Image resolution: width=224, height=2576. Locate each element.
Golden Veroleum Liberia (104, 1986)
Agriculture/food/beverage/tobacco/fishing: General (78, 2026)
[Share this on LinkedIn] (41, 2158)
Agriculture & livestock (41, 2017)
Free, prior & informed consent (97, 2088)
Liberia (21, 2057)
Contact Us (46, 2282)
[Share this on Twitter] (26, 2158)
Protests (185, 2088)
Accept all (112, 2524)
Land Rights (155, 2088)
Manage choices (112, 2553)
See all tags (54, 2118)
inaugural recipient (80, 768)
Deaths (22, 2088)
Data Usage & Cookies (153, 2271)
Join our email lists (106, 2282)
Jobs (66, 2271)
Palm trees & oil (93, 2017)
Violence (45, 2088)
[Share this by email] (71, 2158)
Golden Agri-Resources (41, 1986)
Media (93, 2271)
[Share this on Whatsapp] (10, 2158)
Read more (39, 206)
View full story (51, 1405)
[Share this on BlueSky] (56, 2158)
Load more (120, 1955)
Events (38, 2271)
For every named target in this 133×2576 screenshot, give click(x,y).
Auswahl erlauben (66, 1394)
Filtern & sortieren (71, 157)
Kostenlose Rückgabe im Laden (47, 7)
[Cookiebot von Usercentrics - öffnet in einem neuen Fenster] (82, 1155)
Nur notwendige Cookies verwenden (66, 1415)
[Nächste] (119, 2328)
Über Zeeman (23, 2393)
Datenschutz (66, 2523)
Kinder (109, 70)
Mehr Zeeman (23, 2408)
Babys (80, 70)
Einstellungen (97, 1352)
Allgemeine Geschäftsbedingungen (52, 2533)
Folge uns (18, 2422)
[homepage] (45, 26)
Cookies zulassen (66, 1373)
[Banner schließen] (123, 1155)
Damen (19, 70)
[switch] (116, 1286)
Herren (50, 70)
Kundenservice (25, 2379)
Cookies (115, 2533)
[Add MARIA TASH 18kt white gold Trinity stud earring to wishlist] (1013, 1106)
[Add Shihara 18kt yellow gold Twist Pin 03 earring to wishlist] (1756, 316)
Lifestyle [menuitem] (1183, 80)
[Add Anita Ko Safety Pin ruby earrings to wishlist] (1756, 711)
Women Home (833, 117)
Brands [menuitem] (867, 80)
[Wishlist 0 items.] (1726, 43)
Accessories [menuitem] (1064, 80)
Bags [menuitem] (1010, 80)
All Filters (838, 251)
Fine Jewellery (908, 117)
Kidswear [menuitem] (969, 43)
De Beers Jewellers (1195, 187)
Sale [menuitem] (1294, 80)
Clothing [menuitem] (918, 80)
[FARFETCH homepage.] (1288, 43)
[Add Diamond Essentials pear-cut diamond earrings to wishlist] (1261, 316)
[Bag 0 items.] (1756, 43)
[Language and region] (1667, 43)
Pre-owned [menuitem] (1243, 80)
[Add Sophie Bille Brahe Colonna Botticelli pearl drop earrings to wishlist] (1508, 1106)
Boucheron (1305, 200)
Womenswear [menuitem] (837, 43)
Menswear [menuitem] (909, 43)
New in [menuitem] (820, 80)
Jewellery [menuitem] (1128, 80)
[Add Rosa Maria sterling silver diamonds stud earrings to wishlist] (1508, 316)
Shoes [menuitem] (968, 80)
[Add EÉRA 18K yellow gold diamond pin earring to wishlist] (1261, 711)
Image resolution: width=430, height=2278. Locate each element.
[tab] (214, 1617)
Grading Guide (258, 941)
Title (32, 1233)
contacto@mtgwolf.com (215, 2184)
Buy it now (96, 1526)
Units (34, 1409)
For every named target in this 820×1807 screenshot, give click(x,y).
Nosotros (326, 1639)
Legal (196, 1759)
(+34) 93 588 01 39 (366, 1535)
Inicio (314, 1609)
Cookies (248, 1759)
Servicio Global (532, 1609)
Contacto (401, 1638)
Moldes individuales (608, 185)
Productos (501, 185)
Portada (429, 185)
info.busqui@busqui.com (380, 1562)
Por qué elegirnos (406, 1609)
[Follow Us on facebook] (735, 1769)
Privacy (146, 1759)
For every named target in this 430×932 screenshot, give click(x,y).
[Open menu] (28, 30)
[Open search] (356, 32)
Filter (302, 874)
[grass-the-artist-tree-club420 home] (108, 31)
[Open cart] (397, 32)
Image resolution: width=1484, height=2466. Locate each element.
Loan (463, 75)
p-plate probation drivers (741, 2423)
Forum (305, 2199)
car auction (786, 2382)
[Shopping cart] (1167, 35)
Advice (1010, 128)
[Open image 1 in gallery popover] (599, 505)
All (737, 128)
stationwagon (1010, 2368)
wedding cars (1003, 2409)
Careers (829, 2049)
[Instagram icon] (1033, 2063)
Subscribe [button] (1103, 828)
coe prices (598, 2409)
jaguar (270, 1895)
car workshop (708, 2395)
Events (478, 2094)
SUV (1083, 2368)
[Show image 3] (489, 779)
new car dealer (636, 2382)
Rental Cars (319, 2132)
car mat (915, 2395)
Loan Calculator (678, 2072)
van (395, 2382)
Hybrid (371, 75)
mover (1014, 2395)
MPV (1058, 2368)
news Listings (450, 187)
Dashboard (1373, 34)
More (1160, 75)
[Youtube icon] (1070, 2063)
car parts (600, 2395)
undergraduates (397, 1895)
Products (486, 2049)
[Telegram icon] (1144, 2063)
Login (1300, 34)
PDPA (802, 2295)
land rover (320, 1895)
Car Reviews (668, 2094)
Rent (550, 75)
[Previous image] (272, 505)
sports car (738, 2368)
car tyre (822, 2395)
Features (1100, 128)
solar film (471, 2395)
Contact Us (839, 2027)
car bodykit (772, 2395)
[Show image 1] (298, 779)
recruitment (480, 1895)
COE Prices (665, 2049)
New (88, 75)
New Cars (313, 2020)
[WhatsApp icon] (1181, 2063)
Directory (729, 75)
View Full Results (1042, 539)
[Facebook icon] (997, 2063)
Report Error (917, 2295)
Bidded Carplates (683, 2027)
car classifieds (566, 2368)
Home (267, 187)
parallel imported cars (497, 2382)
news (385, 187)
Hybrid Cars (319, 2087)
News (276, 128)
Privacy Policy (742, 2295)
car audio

__EXERCISE AIM__
Type the entries out again so that they match exactly.

__EXERCISE ANSWER__
Image resolution: width=224, height=2576. Locate each element.
Golden Veroleum Liberia (104, 1986)
Agriculture/food/beverage/tobacco/fishing: General (78, 2026)
[Share this on LinkedIn] (41, 2158)
Agriculture & livestock (41, 2017)
Free, prior & informed consent (97, 2088)
Liberia (21, 2057)
Contact Us (46, 2282)
[Share this on Twitter] (26, 2158)
Protests (185, 2088)
Accept all (112, 2524)
Land Rights (155, 2088)
Manage choices (112, 2553)
See all tags (54, 2118)
inaugural recipient (80, 768)
Deaths (22, 2088)
Data Usage & Cookies (153, 2271)
Join our email lists (106, 2282)
Jobs (66, 2271)
Palm trees & oil (93, 2017)
Violence (45, 2088)
[Share this by email] (71, 2158)
Golden Agri-Resources (41, 1986)
Media (93, 2271)
[Share this on Whatsapp] (10, 2158)
Read more (39, 206)
View full story (51, 1405)
[Share this on BlueSky] (56, 2158)
Load more (120, 1955)
Events (38, 2271)
For every named target in this 133×2576 screenshot, give click(x,y).
Auswahl erlauben (66, 1394)
Filtern & sortieren (71, 157)
Kostenlose Rückgabe im Laden (47, 7)
[Cookiebot von Usercentrics - öffnet in einem neuen Fenster] (82, 1155)
Nur notwendige Cookies verwenden (66, 1415)
[Nächste] (119, 2328)
Über Zeeman (23, 2393)
Datenschutz (66, 2523)
Kinder (109, 70)
Mehr Zeeman (23, 2408)
Babys (80, 70)
Einstellungen (97, 1352)
Allgemeine Geschäftsbedingungen (52, 2533)
Folge uns (18, 2422)
[homepage] (45, 26)
Cookies zulassen (66, 1373)
[Banner schließen] (123, 1155)
Damen (19, 70)
[switch] (116, 1286)
Herren (50, 70)
Kundenservice (25, 2379)
Cookies (115, 2533)
[Add MARIA TASH 18kt white gold Trinity stud earring to wishlist] (1013, 1106)
[Add Shihara 18kt yellow gold Twist Pin 03 earring to wishlist] (1756, 316)
Lifestyle [menuitem] (1183, 80)
[Add Anita Ko Safety Pin ruby earrings to wishlist] (1756, 711)
Women Home (833, 117)
Brands [menuitem] (867, 80)
[Wishlist 0 items.] (1726, 43)
Accessories [menuitem] (1064, 80)
Bags [menuitem] (1010, 80)
All Filters (838, 251)
Fine Jewellery (908, 117)
Kidswear [menuitem] (969, 43)
De Beers Jewellers (1195, 187)
Sale [menuitem] (1294, 80)
Clothing [menuitem] (918, 80)
[FARFETCH homepage.] (1288, 43)
[Add Diamond Essentials pear-cut diamond earrings to wishlist] (1261, 316)
[Bag 0 items.] (1756, 43)
[Language and region] (1667, 43)
Pre-owned [menuitem] (1243, 80)
[Add Sophie Bille Brahe Colonna Botticelli pearl drop earrings to wishlist] (1508, 1106)
Boucheron (1305, 200)
Womenswear [menuitem] (837, 43)
Menswear [menuitem] (909, 43)
New in [menuitem] (820, 80)
Jewellery [menuitem] (1128, 80)
[Add Rosa Maria sterling silver diamonds stud earrings to wishlist] (1508, 316)
Shoes [menuitem] (968, 80)
[Add EÉRA 18K yellow gold diamond pin earring to wishlist] (1261, 711)
Image resolution: width=430, height=2278. Locate each element.
[tab] (214, 1617)
Grading Guide (258, 941)
Title (32, 1233)
contacto@mtgwolf.com (215, 2184)
Buy it now (96, 1526)
Units (34, 1409)
For every named target in this 820×1807 screenshot, give click(x,y).
Nosotros (326, 1639)
Legal (196, 1759)
(+34) 93 588 01 39 (366, 1535)
Inicio (314, 1609)
Cookies (248, 1759)
Servicio Global (532, 1609)
Contacto (401, 1638)
Moldes individuales (608, 185)
Productos (501, 185)
Portada (429, 185)
info.busqui@busqui.com (380, 1562)
Por qué elegirnos (406, 1609)
[Follow Us on facebook] (735, 1769)
Privacy (146, 1759)
For every named target in this 430×932 screenshot, give click(x,y).
[Open menu] (28, 30)
[Open search] (356, 32)
Filter (302, 874)
[grass-the-artist-tree-club420 home] (108, 31)
[Open cart] (397, 32)
Image resolution: width=1484, height=2466. Locate each element.
Loan (463, 75)
p-plate probation drivers (741, 2423)
Forum (305, 2199)
car auction (786, 2382)
[Shopping cart] (1167, 35)
Advice (1010, 128)
[Open image 1 in gallery popover] (599, 505)
All (737, 128)
stationwagon (1010, 2368)
wedding cars (1003, 2409)
Careers (829, 2049)
[Instagram icon] (1033, 2063)
Subscribe [button] (1103, 828)
coe prices (598, 2409)
jaguar (270, 1895)
car workshop (708, 2395)
Events (478, 2094)
SUV (1083, 2368)
[Show image 3] (489, 779)
new car dealer (636, 2382)
Rental Cars (319, 2132)
car mat (915, 2395)
Loan Calculator (678, 2072)
van (395, 2382)
Hybrid (371, 75)
mover (1014, 2395)
MPV (1058, 2368)
news Listings (450, 187)
Dashboard (1373, 34)
More (1160, 75)
[Youtube icon] (1070, 2063)
car parts (600, 2395)
undergraduates (397, 1895)
Products (486, 2049)
[Telegram icon] (1144, 2063)
Login (1300, 34)
PDPA (802, 2295)
land rover (320, 1895)
Car Reviews (668, 2094)
Rent (550, 75)
[Previous image] (272, 505)
sports car (738, 2368)
car tyre (822, 2395)
Features (1100, 128)
solar film (471, 2395)
Contact Us (839, 2027)
car bodykit (772, 2395)
[Show image 1] (298, 779)
recruitment (480, 1895)
COE Prices (665, 2049)
New (88, 75)
New Cars (313, 2020)
[WhatsApp icon] (1181, 2063)
Directory (729, 75)
View Full Results (1042, 539)
[Facebook icon] (997, 2063)
Report Error (917, 2295)
Bidded Carplates (683, 2027)
car classifieds (566, 2368)
Home (267, 187)
parallel imported cars (497, 2382)
news (385, 187)
Hybrid Cars (319, 2087)
News (276, 128)
Privacy Policy (742, 2295)
car audio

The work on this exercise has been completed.